Column types

SQLAlchemy comes with a set of column types that can be used. These column types will trigger the use of a certain QtGui.QDelegate to visualize them in the views. Camelot extends those SQLAlchemy field types with some of its own.

An overview of field types from SQLAlchemy and Camelot is given in the table below :

SQLAlchemy column types

SQLAlchemy provides a number of column types that map to available data types in SQL, more information on those can be found on the SQLAlchemy website .

The types used mosed common are :

class sqlalchemy.types.Boolean(create_constraint=True, name=None)

A bool datatype.

Boolean typically uses BOOLEAN or SMALLINT on the DDL side, and on the Python side deals in True or False.

class sqlalchemy.types.Date(*args, **kwargs)

A type for datetime.date() objects.

class sqlalchemy.types.DateTime(timezone=False)

A type for datetime.datetime() objects.

Date and time types return objects from the Python datetime module. Most DBAPIs have built in support for the datetime module, with the noted exception of SQLite. In the case of SQLite, date and time types are stored as strings which are then converted back to datetime objects when rows are returned.

class sqlalchemy.types.Float(precision=None, asdecimal=False, **kwargs)

A type for float numbers.

Returns Python float objects by default, applying conversion as needed.

class sqlalchemy.types.Integer(*args, **kwargs)

A type for int integers.

class sqlalchemy.types.Numeric(precision=None, scale=None, asdecimal=True)

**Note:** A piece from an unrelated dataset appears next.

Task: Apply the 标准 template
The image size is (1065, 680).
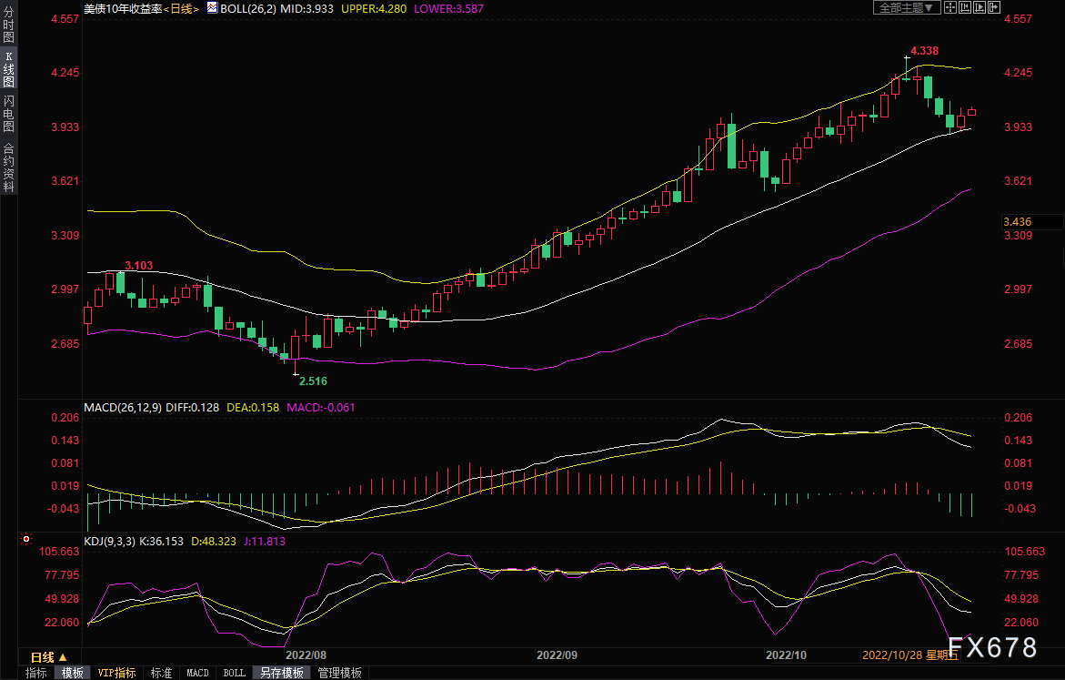Action: click(161, 673)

A type for fixed precision numbers.

Typically generates DECIMAL or NUMERIC. Returns decimal.Decimal objects by default, applying conversion as needed.

Note

The cdecimal library is a high performing alternative to Python’s built-in decimal.Decimal type, which performs very poorly in high volume situations. SQLAlchemy 0.7 is tested against cdecimal and supports it fully. The type is not necessarily supported by DBAPI implementations however, most of which contain an import for plain decimal in their source code, even though some such as psycopg2 provide hooks for alternate adapters. SQLAlchemy imports decimal globally as well. While the alternate Decimal class can be patched into SQLA’s decimal module, overall the most straightforward and foolproof way to use “cdecimal” given current DBAPI and Python support is to patch it directly into sys.modules before anything else is imported:

import sys
import cdecimal
sys.modules["decimal"] = cdecimal

While the global patch is a little ugly, it’s particularly important to use just one decimal library at a time since Python Decimal and cdecimal Decimal objects are not currently compatible with each other:

>>> import cdecimal
>>> import decimal
>>> decimal.Decimal("10") == cdecimal.Decimal("10")
False

SQLAlchemy will provide more natural support of cdecimal if and when it becomes a standard part of Python installations and is supported by all DBAPIs.

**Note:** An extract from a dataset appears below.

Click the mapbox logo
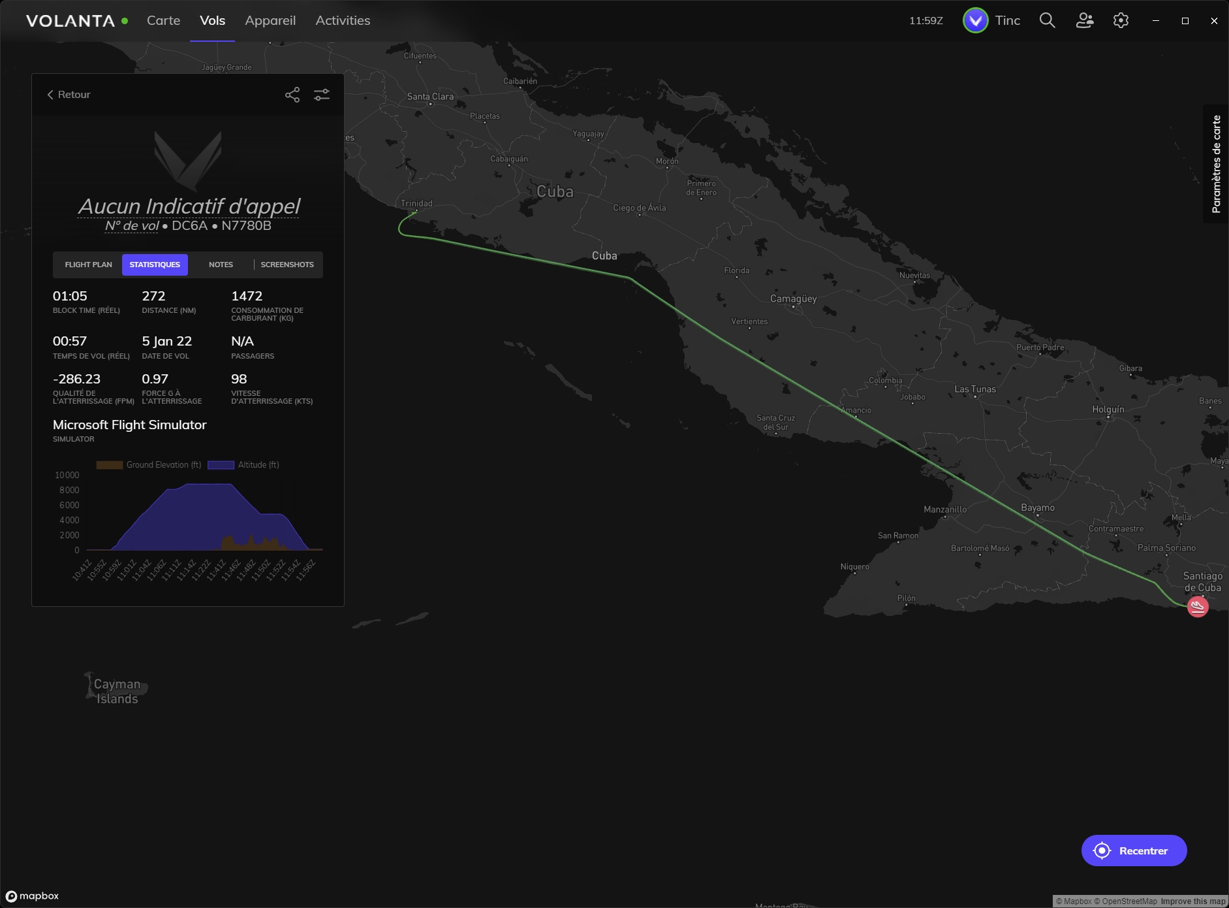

class sqlalchemy.types.Time(timezone=False)

A type for datetime.time() objects.

class sqlalchemy.types.Unicode(length=None, **kwargs)

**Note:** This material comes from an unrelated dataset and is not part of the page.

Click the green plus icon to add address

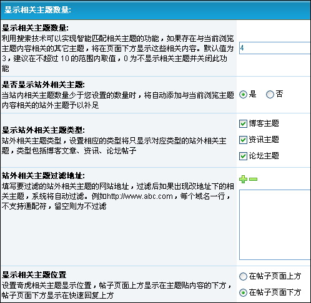243,179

A variable length Unicode string type.

The Unicode type is a String subclass that assumes input and output as Python unicode data, and in that regard is equivalent to the usage of the convert_unicode flag with the String type. However, unlike plain String, it also implies an underlying column type that is explicitly supporting of non-ASCII data, such as NVARCHAR on Oracle and SQL Server. This can impact the output of CREATE TABLE statements and CAST functions at the dialect level, and can also affect the handling of bound parameters in some specific DBAPI scenarios.

The encoding used by the Unicode type is usually determined by the DBAPI itself; most modern DBAPIs feature support for Python unicode objects as bound values and result set values, and the encoding should be configured as detailed in the notes for the target DBAPI in the Dialects section.

For those DBAPIs which do not support, or are not configured to accommodate Python unicode objects directly, SQLAlchemy does the encoding and decoding outside of the DBAPI. The encoding in this scenario is determined by the encoding flag passed to create_engine().

When using the Unicode type, it is only appropriate to pass Python unicode objects, and not plain str. If a plain str is passed under Python 2, a warning is emitted. If you notice your application emitting these warnings but you’re not sure of the source of them, the Python warnings filter, documented at http://docs.python.org/library/warnings.html, can be used to turn these warnings into exceptions which will illustrate a stack trace:

import warnings
warnings.simplefilter('error')

For an application that wishes to pass plain bytestrings and Python unicode objects to the Unicode type equally, the bytestrings must first be decoded into unicode. The recipe at Coercing Encoded Strings to Unicode illustrates how this is done.

See also:

UnicodeText - unlengthed textual counterpart to Unicode.